This script extends the previous script with a full breakdown of the entire ZFOURGE catalogue decomposed SEDS so that a full analysis can be conducted.

In [1]:
# Import all required packages
import matplotlib.pyplot as plt
import astropy.units as u
import numpy as np
import pandas as pd
import os
from astLib import astSED
import astropy.io.fits as fits
from carf import * # custom module for functions relating to the project
import matplotlib.path as mpath
import seaborn as sns

# refresh

# So that we can change the helper functions without reloading the kernel
%load_ext autoreload
%autoreload 2

This script is intended to make use of extra fits files provided form ollie to investigate the UVJ diagram.

In particular this is also intended to be used as a stepping stone for the next half of the project.
We will look at quantifying the UVJ points throughout to see how they change with varying parameters.
additionally we may also explore the intermediate type AGN and see how that works.

We will try to find out a way of quantiying the movement with respect to a propgated error and see if we can
make a tool that can be used. 


In [2]:
# Load in all of the filters
# Filters
pb_U_path = os.path.join('datasets', 'Filters', 'Generic_Johnson.U.dat')
pb_V_path = os.path.join('datasets', 'Filters', 'Generic_Johnson.V.dat')
pb_J_path = os.path.join('datasets', 'Filters', '2MASS_2MASS.J.dat')


pb_U = astSED.Passband(pb_U_path, normalise=False)
pb_V = astSED.Passband(pb_V_path, normalise=False)
pb_J = astSED.Passband(pb_J_path, normalise=False)

In [9]:
# cosmos_decomposed_df
# uds_decomposed_df
# cdfs_decomposed_df

# # Get all SEDs
# def get_all_seds(path):
#     all_seds = []
#     for file in os.listdir(path):

# What i'll need to do for this is to go through my decomposed dataframes and get the SEDs for each galaxy
# I'll also need to cross check this against the full ZFOURGE files and get the redshift for each
# to ensure they are correctly redshifted to the restframe

In [3]:
#Using the full_CDFS_ids.csv, full_UDS_ids.csv and full_COSMOS_ids.csv files, I can get the redshifts for each galaxy
# Read in each file
# Read in full set 
full_cdfs_ids = pd.read_csv('datasets/zfourge/full_CDFS_ids.csv')
········
(Task list):
a. In the notebook text, which three files are named as the source of the redshifts for each galaxy?
b. Reproduce the notebook text from "We will look" to "os.path.join('datasets', 'Filters', 'Generic_Johnson.V.dat')".
········
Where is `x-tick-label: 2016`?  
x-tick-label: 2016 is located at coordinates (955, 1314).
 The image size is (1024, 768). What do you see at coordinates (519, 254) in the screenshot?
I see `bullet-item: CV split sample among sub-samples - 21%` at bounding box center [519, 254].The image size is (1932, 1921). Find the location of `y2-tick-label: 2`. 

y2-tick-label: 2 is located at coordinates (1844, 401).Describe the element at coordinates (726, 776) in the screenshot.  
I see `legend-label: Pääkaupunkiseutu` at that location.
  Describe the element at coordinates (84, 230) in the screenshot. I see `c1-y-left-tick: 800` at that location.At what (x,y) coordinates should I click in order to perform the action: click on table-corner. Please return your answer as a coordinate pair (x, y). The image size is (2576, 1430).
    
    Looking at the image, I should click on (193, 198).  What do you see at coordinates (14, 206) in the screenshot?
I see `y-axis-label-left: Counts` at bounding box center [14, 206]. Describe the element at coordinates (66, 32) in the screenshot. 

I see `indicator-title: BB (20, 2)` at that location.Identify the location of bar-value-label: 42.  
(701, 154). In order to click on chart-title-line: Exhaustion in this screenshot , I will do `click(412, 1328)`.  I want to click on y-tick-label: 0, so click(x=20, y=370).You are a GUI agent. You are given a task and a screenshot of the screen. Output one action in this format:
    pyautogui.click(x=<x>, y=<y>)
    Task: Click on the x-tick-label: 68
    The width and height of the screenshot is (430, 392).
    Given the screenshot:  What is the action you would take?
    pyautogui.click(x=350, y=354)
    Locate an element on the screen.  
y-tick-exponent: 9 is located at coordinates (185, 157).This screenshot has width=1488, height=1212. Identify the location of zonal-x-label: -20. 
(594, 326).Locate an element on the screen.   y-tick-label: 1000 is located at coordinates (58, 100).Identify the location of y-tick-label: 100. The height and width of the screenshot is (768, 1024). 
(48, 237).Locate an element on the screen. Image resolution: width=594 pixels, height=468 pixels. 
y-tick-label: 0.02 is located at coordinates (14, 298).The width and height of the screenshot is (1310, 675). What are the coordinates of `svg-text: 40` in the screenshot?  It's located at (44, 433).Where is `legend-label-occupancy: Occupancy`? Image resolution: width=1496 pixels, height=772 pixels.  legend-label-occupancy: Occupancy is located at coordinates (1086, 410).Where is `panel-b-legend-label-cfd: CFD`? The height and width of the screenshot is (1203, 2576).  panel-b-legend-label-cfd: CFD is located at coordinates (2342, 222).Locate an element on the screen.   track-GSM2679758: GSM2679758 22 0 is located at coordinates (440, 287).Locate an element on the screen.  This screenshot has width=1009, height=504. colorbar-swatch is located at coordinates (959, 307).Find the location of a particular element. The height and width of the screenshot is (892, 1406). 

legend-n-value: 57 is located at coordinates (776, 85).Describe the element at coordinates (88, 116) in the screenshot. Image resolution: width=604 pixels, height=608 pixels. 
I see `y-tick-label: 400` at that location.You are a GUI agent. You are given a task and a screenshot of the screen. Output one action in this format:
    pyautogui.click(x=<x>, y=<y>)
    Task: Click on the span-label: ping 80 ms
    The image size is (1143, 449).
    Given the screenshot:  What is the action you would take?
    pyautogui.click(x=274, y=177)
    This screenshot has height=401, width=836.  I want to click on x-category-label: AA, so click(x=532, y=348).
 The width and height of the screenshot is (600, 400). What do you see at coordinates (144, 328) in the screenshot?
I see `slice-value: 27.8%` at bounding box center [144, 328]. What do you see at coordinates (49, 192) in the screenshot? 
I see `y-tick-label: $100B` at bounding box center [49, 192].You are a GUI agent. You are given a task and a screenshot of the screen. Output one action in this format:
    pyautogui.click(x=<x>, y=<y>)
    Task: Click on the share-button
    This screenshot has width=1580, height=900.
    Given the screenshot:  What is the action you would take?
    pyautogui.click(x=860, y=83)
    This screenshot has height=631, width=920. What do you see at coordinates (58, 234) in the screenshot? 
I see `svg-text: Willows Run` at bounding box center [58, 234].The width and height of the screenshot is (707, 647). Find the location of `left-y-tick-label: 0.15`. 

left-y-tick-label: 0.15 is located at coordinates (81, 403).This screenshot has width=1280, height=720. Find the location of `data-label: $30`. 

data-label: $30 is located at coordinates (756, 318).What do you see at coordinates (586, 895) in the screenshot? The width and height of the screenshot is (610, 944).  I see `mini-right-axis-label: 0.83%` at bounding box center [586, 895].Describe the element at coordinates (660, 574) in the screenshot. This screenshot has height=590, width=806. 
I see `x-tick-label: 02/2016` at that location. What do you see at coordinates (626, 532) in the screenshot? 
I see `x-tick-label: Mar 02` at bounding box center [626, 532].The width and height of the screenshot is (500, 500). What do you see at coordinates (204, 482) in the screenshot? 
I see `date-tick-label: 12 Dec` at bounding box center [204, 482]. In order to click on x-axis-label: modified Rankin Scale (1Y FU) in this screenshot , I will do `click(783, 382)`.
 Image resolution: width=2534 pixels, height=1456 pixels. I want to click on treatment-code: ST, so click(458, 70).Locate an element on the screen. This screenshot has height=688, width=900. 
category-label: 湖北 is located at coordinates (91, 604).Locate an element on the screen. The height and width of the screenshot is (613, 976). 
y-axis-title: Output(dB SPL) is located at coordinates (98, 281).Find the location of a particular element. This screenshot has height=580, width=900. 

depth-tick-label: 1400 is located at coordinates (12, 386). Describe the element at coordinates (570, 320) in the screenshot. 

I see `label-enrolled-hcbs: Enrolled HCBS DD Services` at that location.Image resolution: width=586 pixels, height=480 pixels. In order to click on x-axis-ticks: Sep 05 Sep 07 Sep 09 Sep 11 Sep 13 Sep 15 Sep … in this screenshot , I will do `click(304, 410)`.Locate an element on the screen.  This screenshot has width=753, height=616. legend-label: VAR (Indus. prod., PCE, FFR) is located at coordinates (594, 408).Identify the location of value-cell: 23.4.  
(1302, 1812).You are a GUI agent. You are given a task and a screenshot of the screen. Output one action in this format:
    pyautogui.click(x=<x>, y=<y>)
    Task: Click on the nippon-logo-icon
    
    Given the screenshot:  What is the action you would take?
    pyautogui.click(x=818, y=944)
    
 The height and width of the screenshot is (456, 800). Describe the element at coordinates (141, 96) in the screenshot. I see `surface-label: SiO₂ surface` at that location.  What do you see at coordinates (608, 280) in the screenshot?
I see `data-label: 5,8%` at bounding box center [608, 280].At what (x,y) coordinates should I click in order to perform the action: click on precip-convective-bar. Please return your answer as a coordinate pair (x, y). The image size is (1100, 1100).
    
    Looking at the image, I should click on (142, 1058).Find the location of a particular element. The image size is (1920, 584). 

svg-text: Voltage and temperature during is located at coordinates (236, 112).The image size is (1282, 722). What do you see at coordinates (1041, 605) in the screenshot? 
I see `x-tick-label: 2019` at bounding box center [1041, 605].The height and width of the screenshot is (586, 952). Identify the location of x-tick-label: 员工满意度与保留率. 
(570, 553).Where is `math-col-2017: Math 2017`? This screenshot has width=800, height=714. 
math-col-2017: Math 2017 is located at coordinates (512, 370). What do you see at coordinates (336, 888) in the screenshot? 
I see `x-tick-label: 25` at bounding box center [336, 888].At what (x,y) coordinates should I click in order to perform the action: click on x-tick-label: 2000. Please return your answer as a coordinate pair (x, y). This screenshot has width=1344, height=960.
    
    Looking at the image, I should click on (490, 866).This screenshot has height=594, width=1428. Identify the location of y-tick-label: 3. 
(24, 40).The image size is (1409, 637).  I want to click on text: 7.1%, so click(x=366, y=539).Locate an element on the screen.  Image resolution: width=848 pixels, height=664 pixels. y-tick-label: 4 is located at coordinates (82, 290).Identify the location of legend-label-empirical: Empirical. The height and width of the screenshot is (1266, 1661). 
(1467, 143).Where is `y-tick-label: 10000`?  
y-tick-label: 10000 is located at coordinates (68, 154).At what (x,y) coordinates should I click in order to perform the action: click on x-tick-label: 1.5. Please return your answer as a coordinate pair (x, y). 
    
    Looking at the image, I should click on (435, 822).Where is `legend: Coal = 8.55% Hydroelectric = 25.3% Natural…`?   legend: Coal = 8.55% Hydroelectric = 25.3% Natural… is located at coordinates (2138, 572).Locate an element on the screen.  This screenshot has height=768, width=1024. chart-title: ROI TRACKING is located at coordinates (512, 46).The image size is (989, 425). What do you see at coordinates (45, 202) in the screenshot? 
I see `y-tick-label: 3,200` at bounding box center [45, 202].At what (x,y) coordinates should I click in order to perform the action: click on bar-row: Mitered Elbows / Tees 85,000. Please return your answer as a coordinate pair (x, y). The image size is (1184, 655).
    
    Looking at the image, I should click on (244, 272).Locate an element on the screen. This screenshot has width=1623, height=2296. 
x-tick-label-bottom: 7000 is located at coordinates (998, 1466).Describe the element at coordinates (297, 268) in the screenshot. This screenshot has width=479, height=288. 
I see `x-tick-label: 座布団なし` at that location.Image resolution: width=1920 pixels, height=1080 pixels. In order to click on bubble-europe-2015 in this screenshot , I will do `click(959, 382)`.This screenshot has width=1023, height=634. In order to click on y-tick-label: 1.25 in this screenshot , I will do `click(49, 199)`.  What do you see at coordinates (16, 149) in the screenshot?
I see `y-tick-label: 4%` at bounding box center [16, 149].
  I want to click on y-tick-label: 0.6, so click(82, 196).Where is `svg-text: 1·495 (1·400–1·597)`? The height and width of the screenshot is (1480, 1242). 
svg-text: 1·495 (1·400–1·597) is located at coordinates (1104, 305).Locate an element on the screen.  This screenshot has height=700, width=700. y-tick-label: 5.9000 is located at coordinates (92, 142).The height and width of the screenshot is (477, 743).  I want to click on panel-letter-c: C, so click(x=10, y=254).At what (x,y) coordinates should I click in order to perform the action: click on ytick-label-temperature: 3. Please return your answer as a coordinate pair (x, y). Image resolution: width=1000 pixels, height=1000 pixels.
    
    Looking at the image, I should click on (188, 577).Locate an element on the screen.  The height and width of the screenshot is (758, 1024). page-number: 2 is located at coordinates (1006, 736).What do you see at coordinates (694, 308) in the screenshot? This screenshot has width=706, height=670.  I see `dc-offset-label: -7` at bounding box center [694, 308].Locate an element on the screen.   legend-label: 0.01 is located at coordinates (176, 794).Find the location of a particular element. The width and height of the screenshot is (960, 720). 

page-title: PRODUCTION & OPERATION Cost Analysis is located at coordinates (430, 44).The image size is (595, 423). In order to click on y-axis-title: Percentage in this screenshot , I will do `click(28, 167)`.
········
(Results of the exercise):
a. full_CDFS_ids.csv, full_UDS_ids.csv and full_COSMOS_ids.csv

b.
We will look at quantifying the UVJ points throughout to see how they change with varying parameters.
additionally we may also explore the intermediate type AGN and see how that works.

We will try to find out a way of quantiying the movement with respect to a propgated error and see if we can
make a tool that can be used. 


In [2]:
# Load in all of the filters
# Filters
pb_U_path = os.path.join('datasets', 'Filters', 'Generic_Johnson.U.dat')
pb_V_path = os.path.join('datasets', 'Filters', 'Generic_Johnson.V.dat')